Conjugated and Isolated Double Bonds in Chains

Unsaturated chain hydrocarbons can have:

• Isolated double bonds:
• Double bonds separated by at least one $sp^3$ carbon.
• Example: $CH_2=CH–CH_2–CH=CH_2$ (1,4‑pentadiene).
• Conjugated double bonds:
• Alternating pattern of single and double bonds ($C=C–C=C$).
• Example: 1,3‑butadiene, $CH_2=CH–CH=CH_2$.

Conjugation has several consequences:

• Delocalization of $\pi$ electrons over several atoms.
• Usually lower reactivity of each individual double bond compared with an isolated one, but new reaction patterns become possible (e.g. specific addition modes, cycloaddition reactions).
• Often affects color (in long conjugated chains) and stability.
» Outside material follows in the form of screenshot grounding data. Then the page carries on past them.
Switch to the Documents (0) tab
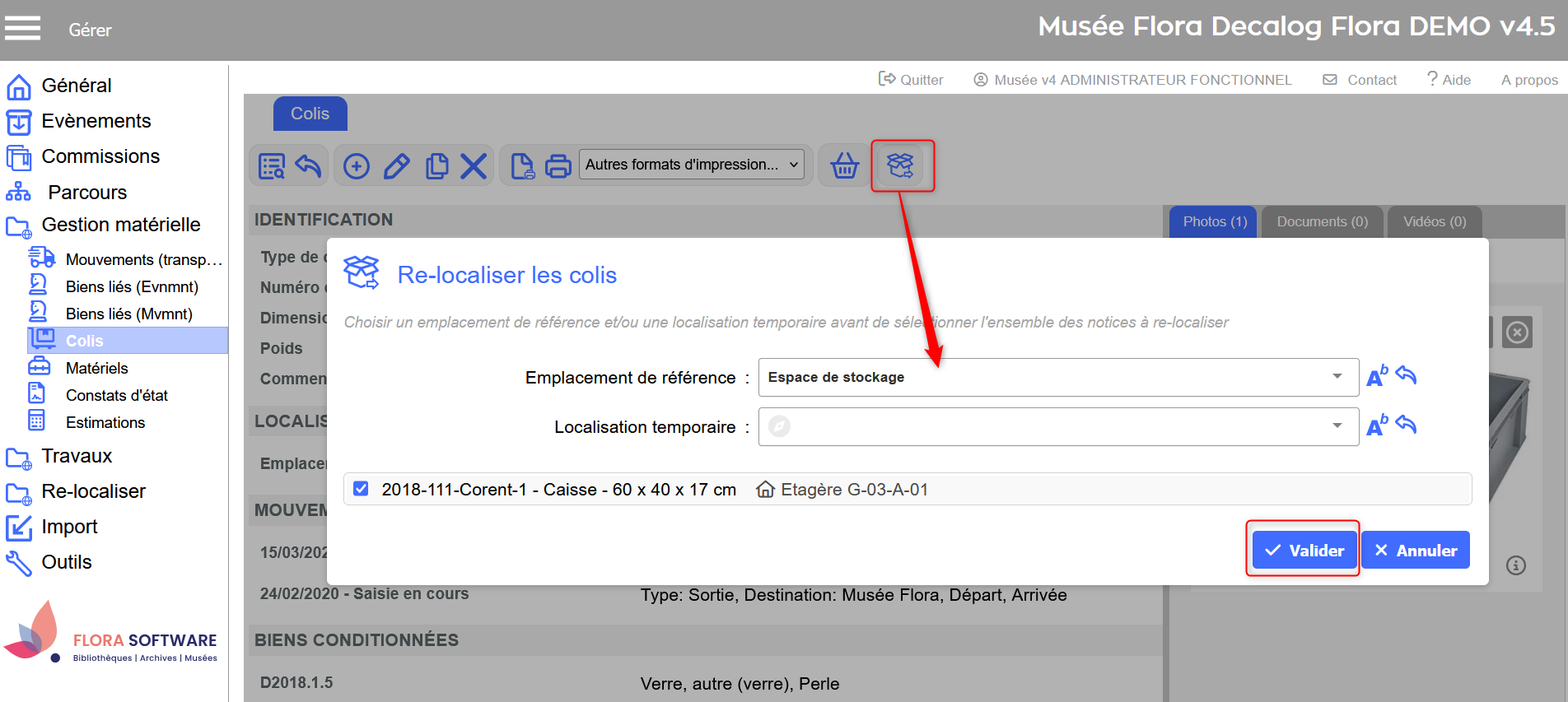The image size is (1568, 702). 1322,221
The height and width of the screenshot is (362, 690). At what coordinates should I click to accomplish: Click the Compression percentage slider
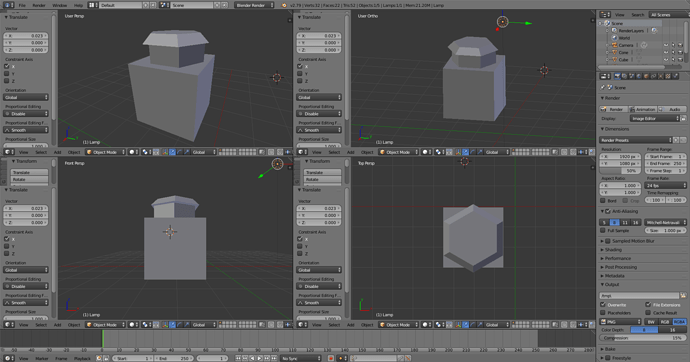click(x=642, y=338)
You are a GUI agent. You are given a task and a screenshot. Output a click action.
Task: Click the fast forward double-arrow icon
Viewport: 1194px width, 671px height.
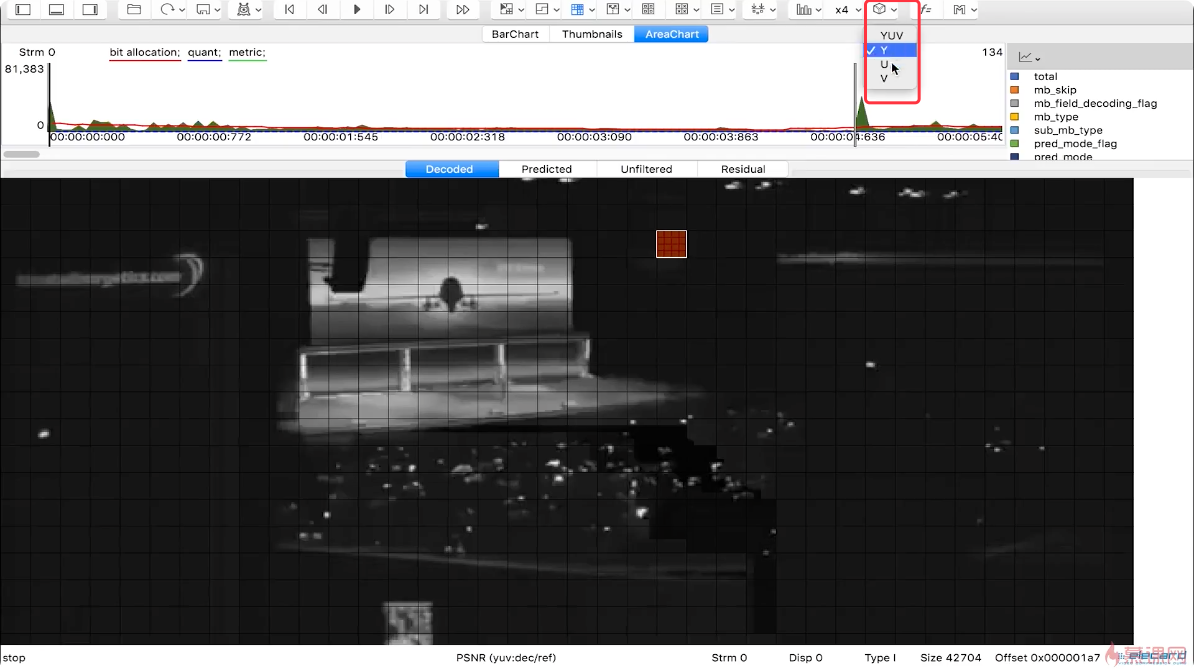(462, 10)
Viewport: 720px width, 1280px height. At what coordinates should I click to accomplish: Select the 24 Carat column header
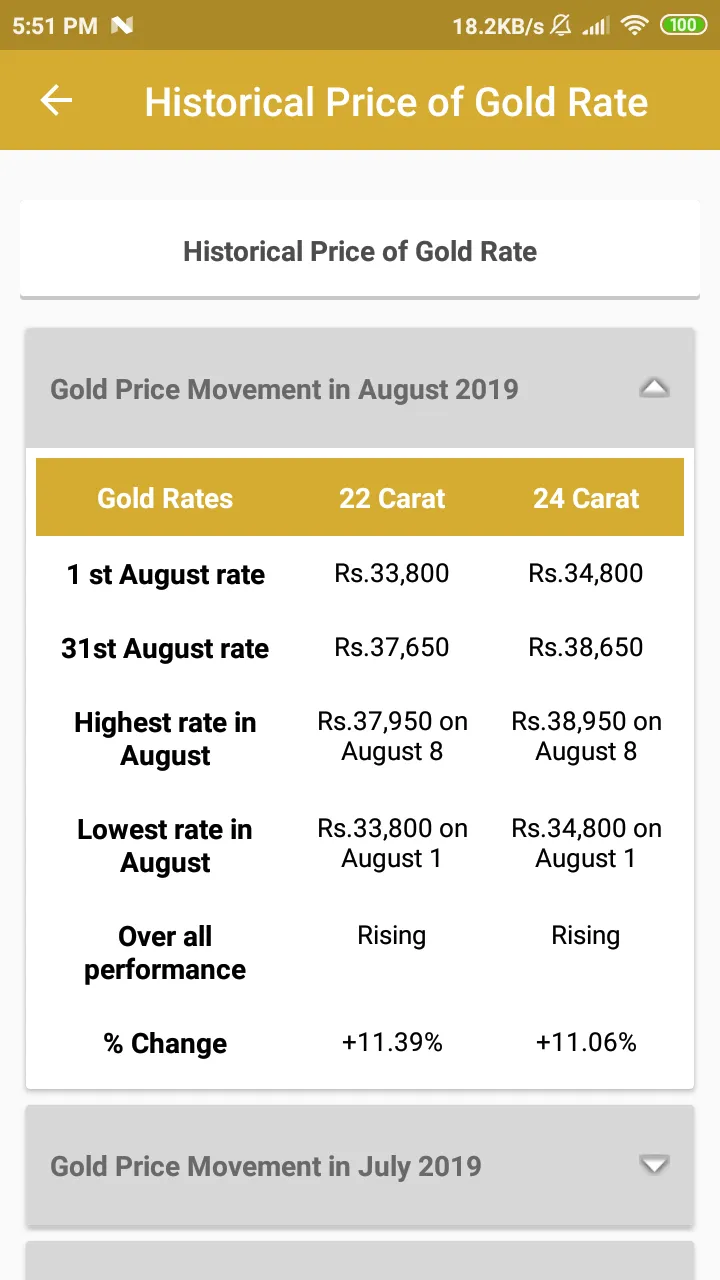pyautogui.click(x=586, y=498)
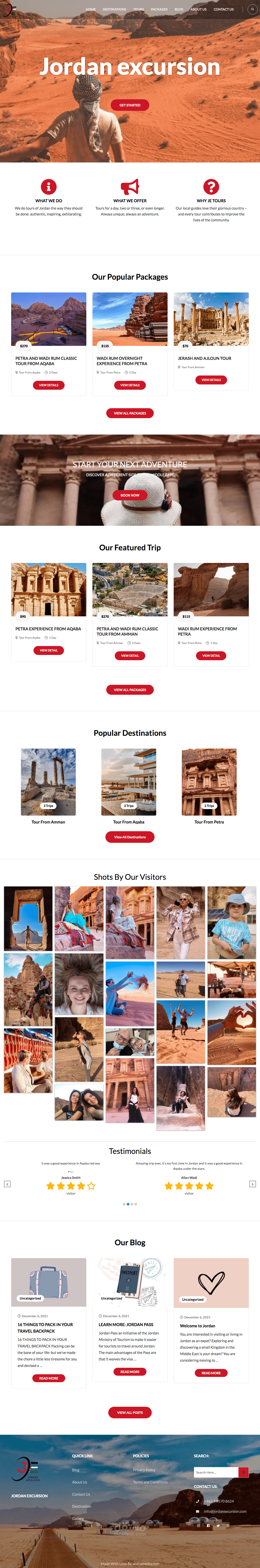
Task: Select the fourth testimonial pagination dot
Action: 136,1204
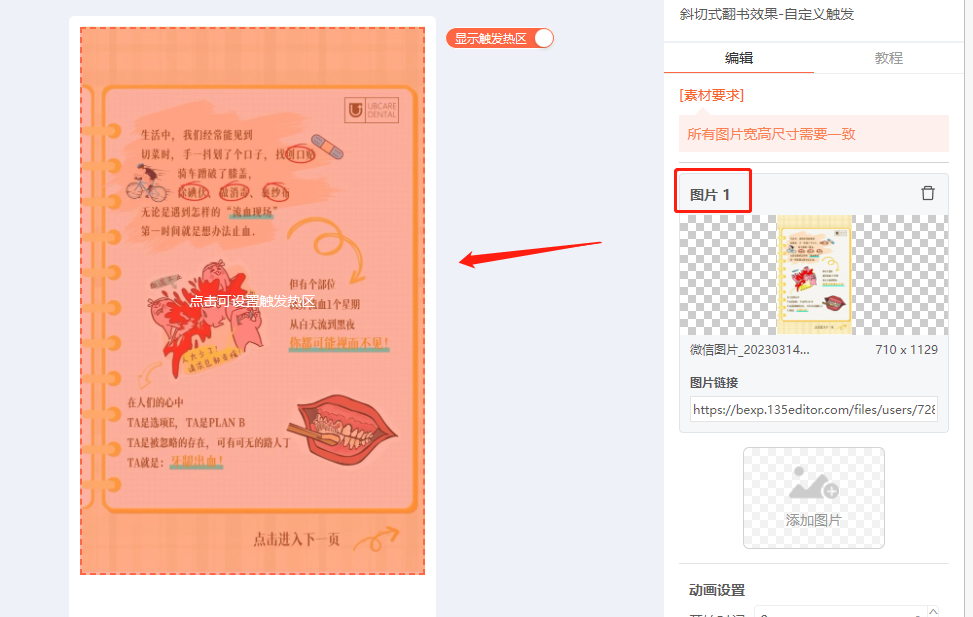Screen dimensions: 973x617
Task: Click the 图片 1 thumbnail preview
Action: [814, 275]
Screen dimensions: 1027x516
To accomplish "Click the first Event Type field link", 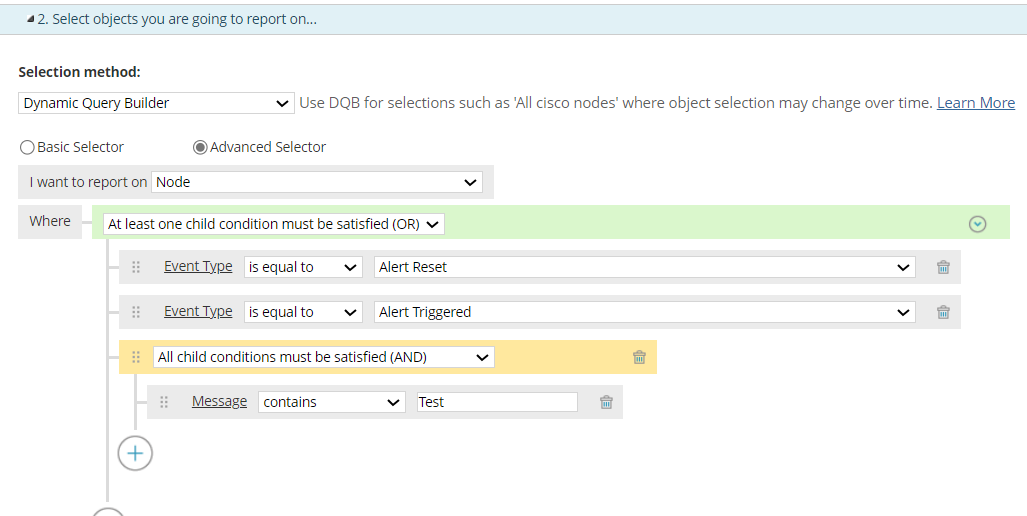I will [x=198, y=266].
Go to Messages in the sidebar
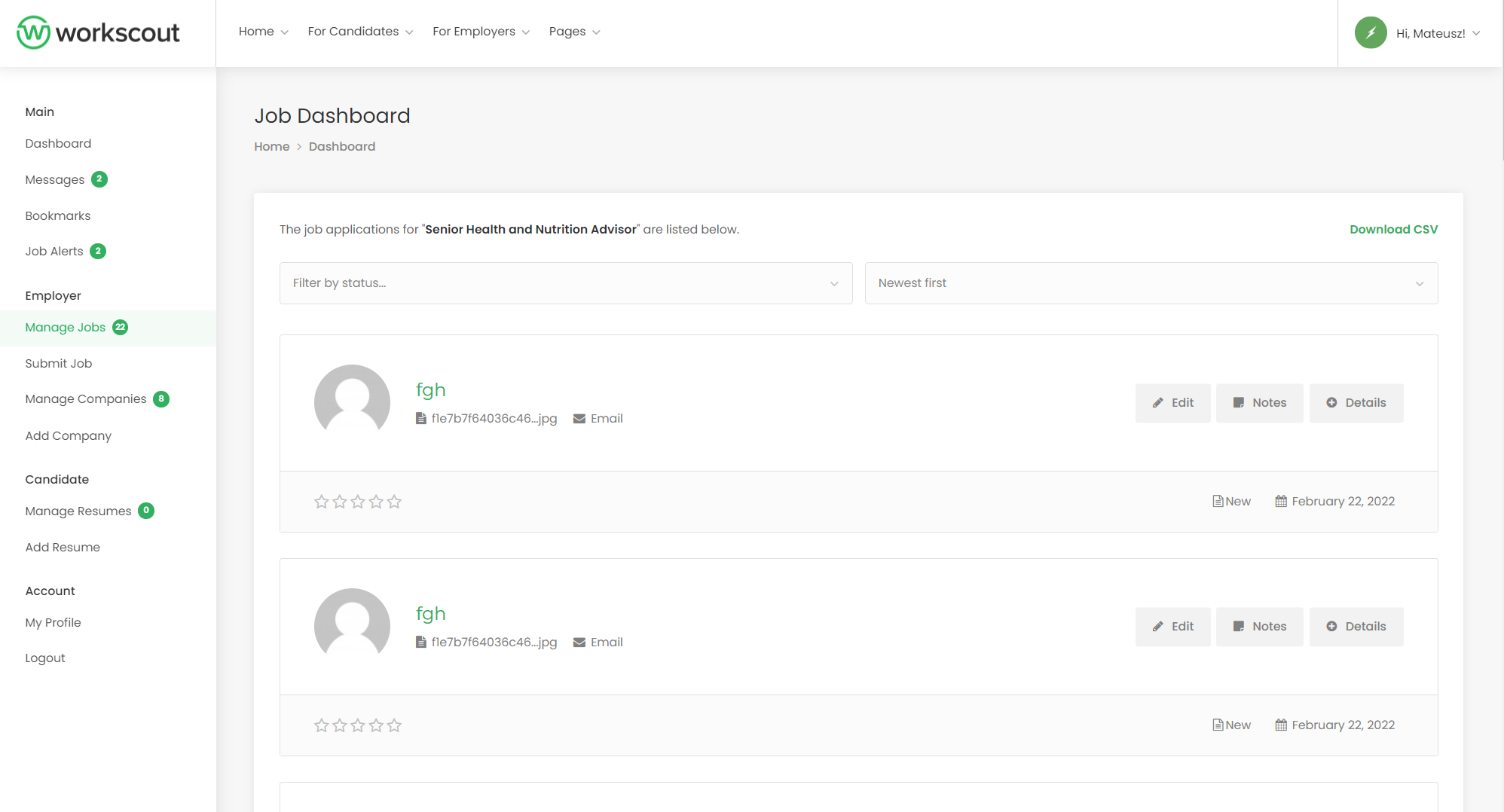Viewport: 1504px width, 812px height. pos(55,180)
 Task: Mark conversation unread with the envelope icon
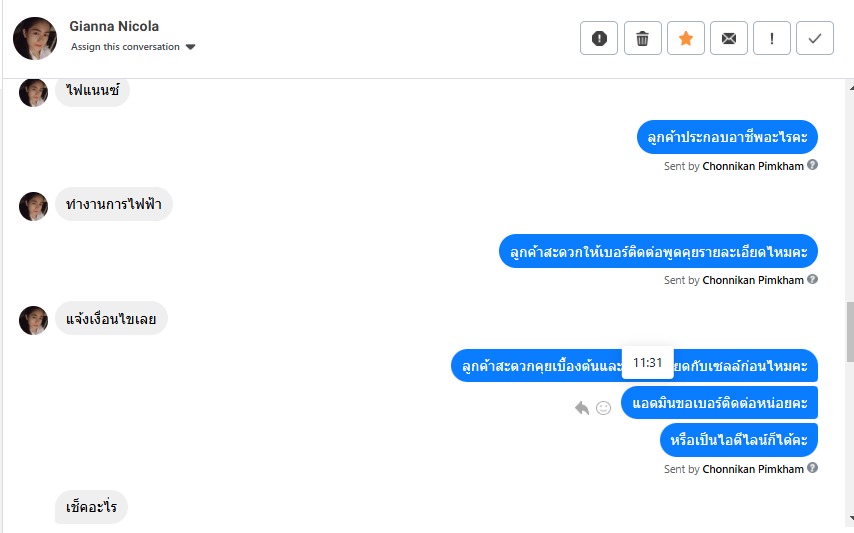click(x=728, y=38)
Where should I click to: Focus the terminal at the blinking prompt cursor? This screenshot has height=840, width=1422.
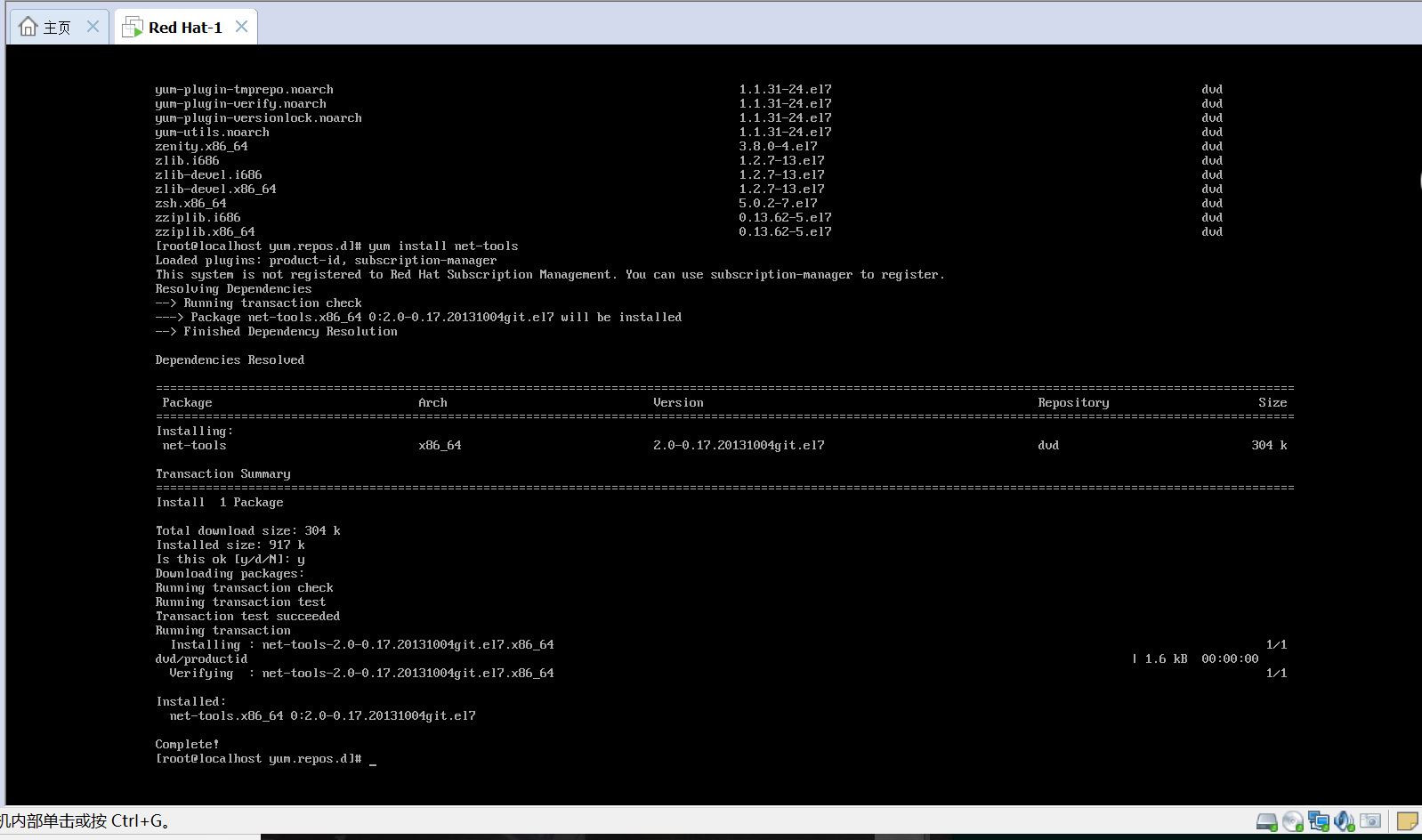[x=373, y=759]
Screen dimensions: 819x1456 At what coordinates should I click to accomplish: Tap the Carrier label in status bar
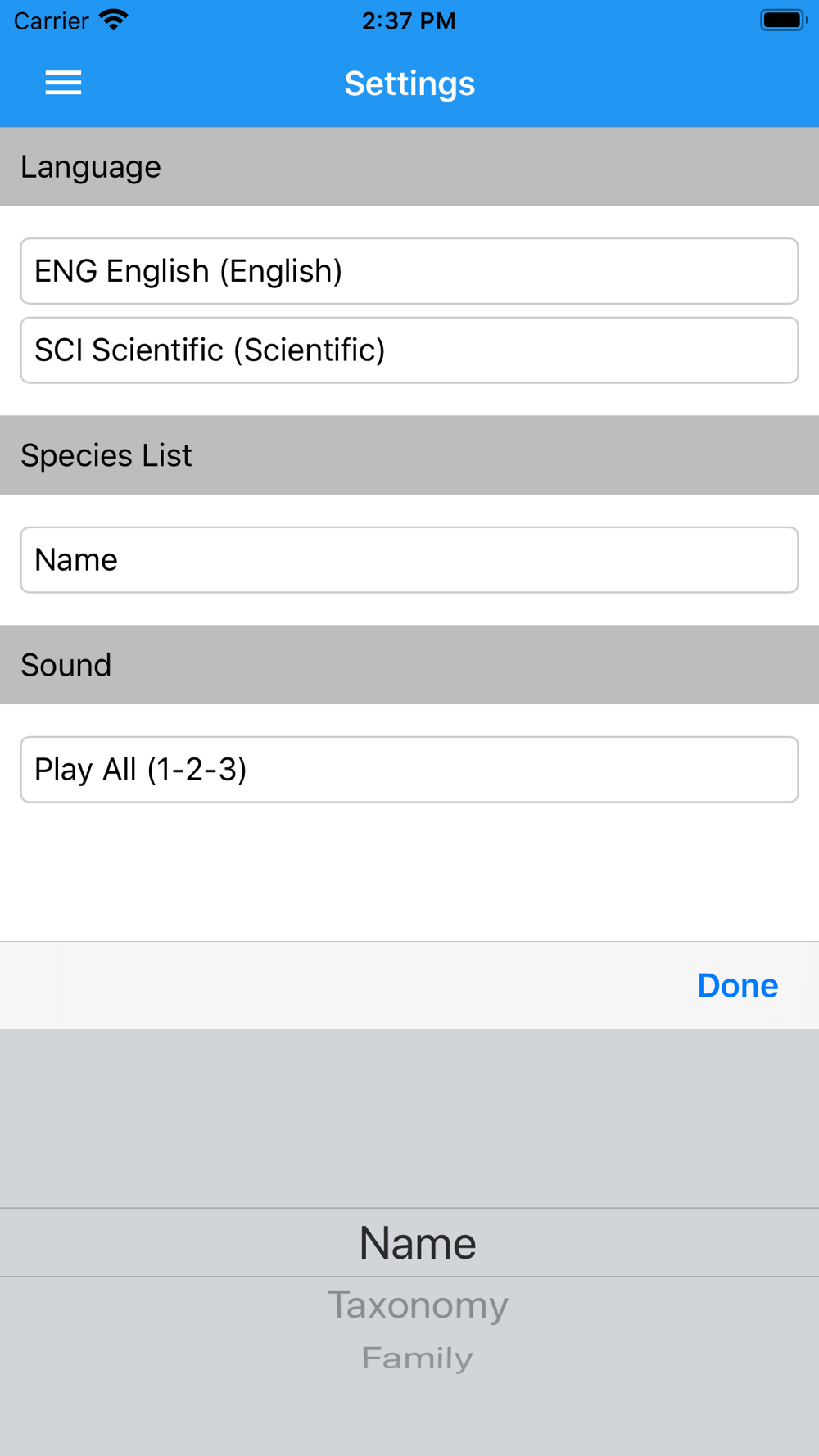51,20
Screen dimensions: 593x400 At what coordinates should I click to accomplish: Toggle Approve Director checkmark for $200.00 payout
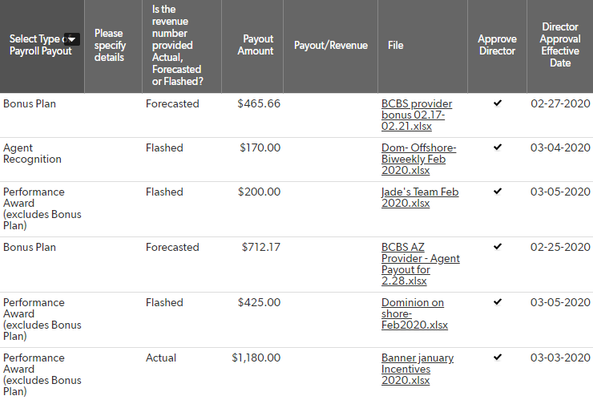(x=498, y=191)
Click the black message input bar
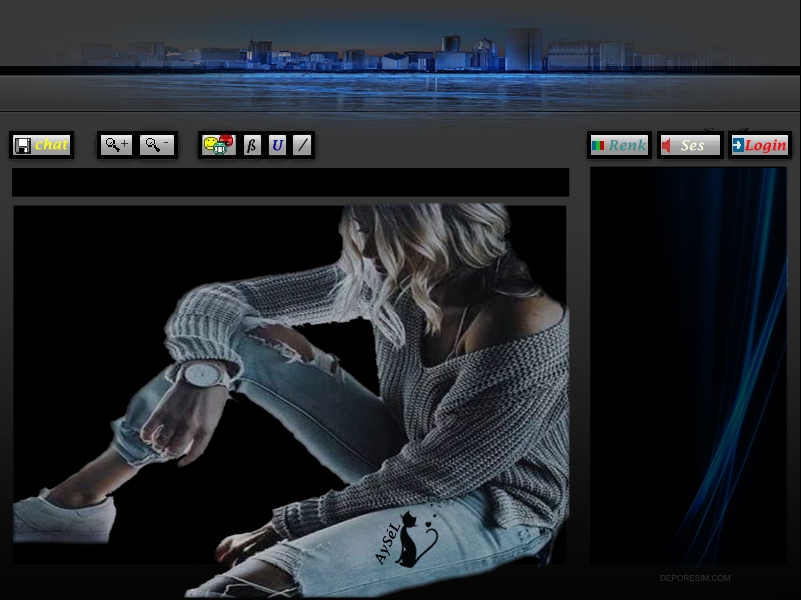Image resolution: width=801 pixels, height=600 pixels. (x=290, y=182)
Details of conjugation, resonance, and their spectroscopy and reactivity implications are discussed in the chapters on electronic effects and aromatic systems.

Industrial and Everyday Importance

Unsaturated chain hydrocarbons play central roles in technology and daily life:

• Ethene:
• Large‑scale monomer for polyethylene, ethylene oxide, ethylene glycol, etc.
• Used in agriculture (plant hormone influencing fruit ripening).
• Propene:
• Monomer for polypropylene.
• Starting material for industrial chemicals like isopropanol and acrylonitrile.
• 1,3‑Butadiene:
• Key monomer for synthetic rubbers (e.g. styrene‑butadiene rubber).
• Ethyne (acetylene):
• Used historically as a fuel for oxyacetylene welding.
• Precursor for various chemicals via addition and polymerization reactions.
• Unsaturated fatty acids (long‑chain alkenes in natural fats and oils):
• Important in nutrition and biology.
• Degree of unsaturation influences melting points (liquid oils vs solid fats) and susceptibility to oxidation (rancidity).

These examples illustrate how the presence and arrangement of multiple bonds in carbon chains determine not only their chemistry in the laboratory but also their technical and biological roles.

Summary of Key Points

• Unsaturated chain hydrocarbons include:
• Alkenes (with $C=C$)
• Alkynes (with $C\equiv C$)
• Multiple bonds:
• Involve $\sigma$ and $\pi$ components.
• Lead to characteristic geometries ($sp^2$ planar for $C=C$, $sp$ linear for $C\equiv C$).
• Restrict rotation in alkenes, enabling cis/trans (E/Z) isomerism.
• Physical properties:
• Generally nonpolar, low density, poor water solubility.
• Boiling and melting points depend mainly on chain length and, for alkenes, stereochemistry.
• Reactivity:
• Dominated by electrophilic additions to the multiple bond (hydrogenation, halogenation, hydrohalogenation, hydration, oxidation).
• Alkynes can undergo stepwise additions and show notable acidity at terminal $C\equiv C–H$.
• Many alkenes can polymerize to form important plastics and elastomers.
• Structural variations (isolated vs conjugated multiple bonds) significantly influence stability, reactivity, and, in extended systems, color and electronic properties.